Class: Ferret::Search::TermScorer

Inherits:

Scorer

Object
Scorer
Ferret::Search::TermScorer

show all

Defined in:: lib/ferret/search/term_scorer.rb

Overview

Expert: A Scorer for documents matching a Term.

Constant Summary collapse

SCORE_CACHE_SIZE =

Constants inherited from Scorer

Scorer::MAX_DOCS

Instance Attribute Summary collapse

#doc ⇒ Object readonly

Returns the current document number matching the query.

Attributes inherited from Scorer

#similarity

Instance Method Summary collapse

#each_hit ⇒ Object

Expert: Iterates over matching all documents, yielding the document number and the score.
#each_hit_up_to(max = MAX_DOCS) ⇒ Object

Expert: Iterates over matching documents in a range.
#explain(doc) ⇒ Object

Returns an explanation of the score for a document.
#initialize(weight, td, similarity, norms) ⇒ TermScorer constructor

Construct a TermScorer.
#next? ⇒ Boolean

Advances to the next document matching the query.
#score ⇒ Object
#skip_to(target) ⇒ Object

Skips to the first match beyond the current whose document number is greater than or equal to a given target.
#to_s ⇒ Object

Returns a string representation of this TermScorer.

Constructor Details

#initialize(weight, td, similarity, norms) ⇒ `TermScorer`

Construct a TermScorer.

weight: The weight of the Term in the query.
td: An iterator over the documents matching the Term.
similarity: The Similarity implementation to be used for score

computations.

norms: The field norms of the document fields for the Term.

# File 'lib/ferret/search/term_scorer.rb', line 16

def initialize(weight, td, similarity, norms) 
  super(similarity)

  @doc = 0
  @docs = Array.new(SCORE_CACHE_SIZE, 0) # buffered doc numbers
  @freqs = Array.new(SCORE_CACHE_SIZE, 0) # buffered term freqs
  @pointer = @pointer_max = 0;
  @score_cache = Array.new(SCORE_CACHE_SIZE)

  @weight = weight
  @term_docs = td
  @norms = norms
  @weight_value = weight.value

  SCORE_CACHE_SIZE.times do |i|
    @score_cache[i] = similarity().tf(i) * @weight_value
  end
end

Instance Attribute Details

#doc ⇒ `Object` (readonly)

Returns the current document number matching the query. Initially invalid, until #next() is called the first time.



8
9
10

# File 'lib/ferret/search/term_scorer.rb', line 8

def doc
  @doc
end

Instance Method Details

#each_hit ⇒ `Object`

Expert: Iterates over matching all documents, yielding the document number and the score.

returns: true if more matching documents may remain.

# File 'lib/ferret/search/term_scorer.rb', line 39

def each_hit() # :yields: doc, score
  sim = similarity() # cache sim in local
  while next?

_Given information_
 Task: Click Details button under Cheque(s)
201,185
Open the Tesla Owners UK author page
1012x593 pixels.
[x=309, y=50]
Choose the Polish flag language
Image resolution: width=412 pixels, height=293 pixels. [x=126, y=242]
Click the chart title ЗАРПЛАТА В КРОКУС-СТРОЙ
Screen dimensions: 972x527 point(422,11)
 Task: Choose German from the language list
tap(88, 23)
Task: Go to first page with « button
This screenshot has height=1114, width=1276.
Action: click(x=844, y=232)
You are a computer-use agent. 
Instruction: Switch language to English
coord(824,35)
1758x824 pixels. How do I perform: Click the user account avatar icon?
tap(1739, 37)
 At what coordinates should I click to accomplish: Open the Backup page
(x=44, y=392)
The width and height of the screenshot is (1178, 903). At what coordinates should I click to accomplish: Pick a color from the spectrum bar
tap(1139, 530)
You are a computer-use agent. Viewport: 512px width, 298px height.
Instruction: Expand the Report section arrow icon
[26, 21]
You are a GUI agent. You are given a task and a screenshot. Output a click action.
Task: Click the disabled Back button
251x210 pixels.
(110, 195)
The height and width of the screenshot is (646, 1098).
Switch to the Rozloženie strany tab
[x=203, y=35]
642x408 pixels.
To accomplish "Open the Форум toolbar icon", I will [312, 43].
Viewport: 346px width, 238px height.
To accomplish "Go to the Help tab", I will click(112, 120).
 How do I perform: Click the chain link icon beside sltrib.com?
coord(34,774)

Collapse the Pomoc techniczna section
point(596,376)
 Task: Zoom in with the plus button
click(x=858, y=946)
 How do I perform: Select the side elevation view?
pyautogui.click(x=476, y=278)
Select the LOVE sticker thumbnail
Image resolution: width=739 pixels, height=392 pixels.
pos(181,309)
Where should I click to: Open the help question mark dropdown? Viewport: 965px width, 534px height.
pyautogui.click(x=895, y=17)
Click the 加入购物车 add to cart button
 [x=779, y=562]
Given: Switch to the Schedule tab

_Set tasks_
A – From the TermScorer documentation above, set down the stretch from "#explain(doc) ⇒ Object" through "a given target.".
B – Answer these questions using the TermScorer documentation:
(i) In which file is the class defined?
(ii) According to the constructor details, what does the td parameter represent?
(iii) What does the each_hit method return?
C – Carry on the TermScorer documentation from the point where it stops.

_Solved problems_
A –
#explain(doc) ⇒ Object

Returns an explanation of the score for a document.
#initialize(weight, td, similarity, norms) ⇒ TermScorer constructor

Construct a TermScorer.
#next? ⇒ Boolean

Advances to the next document matching the query.
#score ⇒ Object
#skip_to(target) ⇒ Object

Skips to the first match beyond the current whose document number is greater than or equal to a given target.

B –
(i) lib/ferret/search/term_scorer.rb
(ii) An iterator over the documents matching the Term.
(iii) True if more matching documents may remain.

C –
    f = @freqs[@pointer]

    # compute tf(f)*weight
    if f < SCORE_CACHE_SIZE                    # check cache
      score = @score_cache[f]                  # cache hit
    else
      score = sim.tf(f) * @weight_value # cache miss
    end

    score *= sim.decode_norm(@norms[@doc])      # normalize for field

    yield(@doc, score)                         # collect score
  end
end

#each_hit_up_to(max = MAX_DOCS) ⇒ `Object`

Expert: Iterates over matching documents in a range.

NOTE: that #next? needs to be called first.

max: Do not score documents past this. Default will search all documents

avaliable.

returns: true if more matching documents may remain.

# File 'lib/ferret/search/term_scorer.rb', line 64

def each_hit_up_to(max = MAX_DOCS) # :yields: doc, score
  sim = similarity() # cache sim in local
  while (@doc < max) # for docs in window
    f = @freqs[@pointer]

    # compute tf(f)*weight
    if f < SCORE_CACHE_SIZE                    # check cache
      score = @score_cache[f]                  # cache hit
    else
      score = sim.tf(f) * @weight_value # cache miss
    end

    score *= sim.decode_norm(@norms[@doc])      # normalize for field

    yield(@doc, score)                         # collect score
    if not next?
      return false
    end
  end
  return true # false if we didn't find +max+ hits
end

#explain(doc) ⇒ `Object`

Returns an explanation of the score for a document.

When this method is used, the #next() method and the #score() method should not be used.

doc: The document number for the explanation.

TODO: Modify to make use of TermDocEnum#skip_to(int).

# File 'lib/ferret/search/term_scorer.rb', line 156

def explain(doc)
  query = @weight.query()
  tf_explanation = Explanation.new()
  tf = 0
  while (@pointer < @pointer_max) 
    if (@docs[@pointer] == doc)
      tf = @freqs[@pointer]
    end
    @pointer += 1
  end
  if (tf == 0) 
    while (@term_docs.next?) 
      if (@term_docs.doc() == doc) 
        tf = @term_docs.freq()
      end
    end
  end
  @term_docs.close()
  tf_explanation.value = similarity().tf(tf)
  tf_explanation.description = "tf(term_freq(#{query.term})=#{tf})"
  
  return tf_explanation
end

#next? ⇒ `Boolean`

Advances to the next document matching the query.

The iterator over the matching documents is buffered using TermDocEnum#read(int[],int).

returns: true iff there is another document matching the query.

Returns:

(Boolean)

# File 'lib/ferret/search/term_scorer.rb', line 93

def next?()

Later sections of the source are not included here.